Chapter 33 - Effect and suspension of standing orders

208  Powers, privileges and immunities not affected

Except so far as is expressly provided, these standing orders do not restrict the mode in which the Senate may exercise and uphold its powers, privileges, and immunities.

Amendment history

Adopted: 19 August 1903 as SO 437 but renumbered as SO 432 for the first printed edition

1989 revision: Old SO 447 renumbered as SO 208; minor streamlining of expression

Commentary

Agreed to without debate in 1903, this standing order could nonetheless have been the subject of President Baker’s remarks a short time earlier when he opined on the Senate’s power to expel one of its members (in relation to the debate on SO 204):

We cannot by standing orders curtail or extend our privileges. Our standing orders are framed and have validity only under the following section: –

Each House of the Parliament may make rules and orders with respect to:

(i) the mode in which its powers, privileges and immunities may be exercised and upheld;

We cannot by standing orders give ourselves any new powers, privileges and immunities. Unless it is done by statute, they remain the same as those of the House of Commons. If these standing orders proposed to give us any new power which the House of Commons does not possess they would be ultra vires, and if they proposed to limit our powers they would be equally ultra vires, because by standing orders the Senate can only provide for the mode in which its powers, privileges and immunities, may be exercised and upheld, and for the order and conduct of its business and proceedings.[1]

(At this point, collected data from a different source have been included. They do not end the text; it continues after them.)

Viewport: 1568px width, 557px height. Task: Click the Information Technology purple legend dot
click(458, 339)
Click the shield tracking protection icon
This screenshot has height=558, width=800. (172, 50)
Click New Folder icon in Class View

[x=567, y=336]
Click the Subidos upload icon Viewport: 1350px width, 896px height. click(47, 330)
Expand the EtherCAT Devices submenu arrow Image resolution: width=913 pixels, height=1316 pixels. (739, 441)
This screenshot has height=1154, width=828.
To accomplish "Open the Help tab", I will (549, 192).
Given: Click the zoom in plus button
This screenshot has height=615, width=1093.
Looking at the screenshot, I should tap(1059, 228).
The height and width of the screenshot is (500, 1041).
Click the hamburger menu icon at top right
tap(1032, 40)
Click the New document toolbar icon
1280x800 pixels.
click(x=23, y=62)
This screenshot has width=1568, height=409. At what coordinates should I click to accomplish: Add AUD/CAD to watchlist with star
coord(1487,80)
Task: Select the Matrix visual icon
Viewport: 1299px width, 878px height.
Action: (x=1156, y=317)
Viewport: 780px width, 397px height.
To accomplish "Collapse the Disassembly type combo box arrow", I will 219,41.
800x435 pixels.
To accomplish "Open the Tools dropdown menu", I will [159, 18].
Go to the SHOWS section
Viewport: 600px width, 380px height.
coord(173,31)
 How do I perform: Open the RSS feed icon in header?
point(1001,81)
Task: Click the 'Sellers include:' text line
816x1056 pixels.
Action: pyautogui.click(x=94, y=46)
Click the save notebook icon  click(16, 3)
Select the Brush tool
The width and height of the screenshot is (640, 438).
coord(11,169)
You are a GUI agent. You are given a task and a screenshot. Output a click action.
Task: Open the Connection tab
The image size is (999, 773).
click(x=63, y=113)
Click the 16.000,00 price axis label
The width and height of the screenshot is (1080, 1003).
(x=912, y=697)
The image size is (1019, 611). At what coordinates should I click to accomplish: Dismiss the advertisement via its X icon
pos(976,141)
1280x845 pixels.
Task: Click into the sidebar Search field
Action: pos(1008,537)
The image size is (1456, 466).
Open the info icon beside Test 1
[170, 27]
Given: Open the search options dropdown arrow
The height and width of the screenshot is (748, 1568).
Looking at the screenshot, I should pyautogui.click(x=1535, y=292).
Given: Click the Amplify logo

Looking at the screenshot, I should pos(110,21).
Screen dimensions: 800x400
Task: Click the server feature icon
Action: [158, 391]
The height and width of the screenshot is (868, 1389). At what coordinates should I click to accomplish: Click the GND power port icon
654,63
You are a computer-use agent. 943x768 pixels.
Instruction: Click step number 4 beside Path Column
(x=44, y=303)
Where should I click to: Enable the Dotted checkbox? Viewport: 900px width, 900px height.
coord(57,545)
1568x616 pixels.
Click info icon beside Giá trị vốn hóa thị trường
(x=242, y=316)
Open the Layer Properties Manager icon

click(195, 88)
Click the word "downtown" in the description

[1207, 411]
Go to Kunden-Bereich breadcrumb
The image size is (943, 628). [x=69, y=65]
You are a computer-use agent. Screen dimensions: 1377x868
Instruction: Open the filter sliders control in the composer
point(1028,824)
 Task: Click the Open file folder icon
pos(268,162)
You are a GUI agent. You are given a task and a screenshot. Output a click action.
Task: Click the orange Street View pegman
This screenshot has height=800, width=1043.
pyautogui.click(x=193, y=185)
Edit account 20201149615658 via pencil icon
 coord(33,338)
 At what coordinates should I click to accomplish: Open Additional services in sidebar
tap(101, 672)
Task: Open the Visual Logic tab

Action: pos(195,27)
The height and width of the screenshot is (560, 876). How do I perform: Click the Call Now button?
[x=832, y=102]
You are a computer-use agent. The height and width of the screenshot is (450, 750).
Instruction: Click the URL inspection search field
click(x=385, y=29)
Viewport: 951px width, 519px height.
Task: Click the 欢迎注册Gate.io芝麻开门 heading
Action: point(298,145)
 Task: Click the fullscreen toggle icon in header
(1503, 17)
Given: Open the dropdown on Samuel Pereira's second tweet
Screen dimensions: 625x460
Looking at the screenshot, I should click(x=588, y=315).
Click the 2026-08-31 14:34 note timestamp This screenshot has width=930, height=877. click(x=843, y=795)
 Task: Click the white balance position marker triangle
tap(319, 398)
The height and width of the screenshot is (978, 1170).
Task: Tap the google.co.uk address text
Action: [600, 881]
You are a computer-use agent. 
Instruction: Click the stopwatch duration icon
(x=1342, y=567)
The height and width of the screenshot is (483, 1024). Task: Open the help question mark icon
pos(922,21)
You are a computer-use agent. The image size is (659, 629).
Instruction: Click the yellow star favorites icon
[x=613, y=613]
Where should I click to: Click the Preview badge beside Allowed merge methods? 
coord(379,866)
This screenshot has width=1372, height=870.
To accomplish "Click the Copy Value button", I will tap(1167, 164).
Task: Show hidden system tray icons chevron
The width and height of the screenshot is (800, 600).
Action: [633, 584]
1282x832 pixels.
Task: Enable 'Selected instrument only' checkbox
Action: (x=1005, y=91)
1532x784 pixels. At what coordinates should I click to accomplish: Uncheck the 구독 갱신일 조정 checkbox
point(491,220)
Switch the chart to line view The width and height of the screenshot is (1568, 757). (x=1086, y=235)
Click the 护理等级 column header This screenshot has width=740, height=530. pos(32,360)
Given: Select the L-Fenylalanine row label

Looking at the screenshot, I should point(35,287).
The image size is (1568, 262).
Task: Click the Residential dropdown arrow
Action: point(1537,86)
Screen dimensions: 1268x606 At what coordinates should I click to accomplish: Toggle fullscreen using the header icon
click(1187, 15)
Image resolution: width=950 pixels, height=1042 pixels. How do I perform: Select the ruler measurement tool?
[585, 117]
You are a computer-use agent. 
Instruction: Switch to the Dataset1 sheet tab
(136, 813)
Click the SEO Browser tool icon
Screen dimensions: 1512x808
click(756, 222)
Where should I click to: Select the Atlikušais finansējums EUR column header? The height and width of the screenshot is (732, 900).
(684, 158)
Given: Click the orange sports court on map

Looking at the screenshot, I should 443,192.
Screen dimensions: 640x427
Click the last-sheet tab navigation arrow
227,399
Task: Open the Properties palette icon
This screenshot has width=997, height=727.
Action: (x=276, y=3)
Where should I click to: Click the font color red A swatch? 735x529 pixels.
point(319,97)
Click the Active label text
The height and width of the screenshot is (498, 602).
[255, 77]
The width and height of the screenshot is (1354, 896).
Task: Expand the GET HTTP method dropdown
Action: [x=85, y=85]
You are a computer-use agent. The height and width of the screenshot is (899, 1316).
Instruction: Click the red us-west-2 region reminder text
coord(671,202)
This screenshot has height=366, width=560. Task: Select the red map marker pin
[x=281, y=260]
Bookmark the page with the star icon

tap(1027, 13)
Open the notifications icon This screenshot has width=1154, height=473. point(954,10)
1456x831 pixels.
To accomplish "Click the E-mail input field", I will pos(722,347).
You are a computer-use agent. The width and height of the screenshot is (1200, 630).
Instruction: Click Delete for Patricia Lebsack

President Givens would later rule that a clear direction in the Constitution as to the powers of the Senate overrides any standing order or practice of the Parliament.[2]

In the first known commentary on this standing order in the 1938 MS, Edwards wrote:

This standing order may be regarded as a “saving clause”. Section 50 of the Constitution gives each House of the Parliament power to make rules and orders with respect to the mode in which its powers, privileges and immunities may be exercised and upheld. This standing order, therefore, shows that the Senate retains complete freedom to order its own business.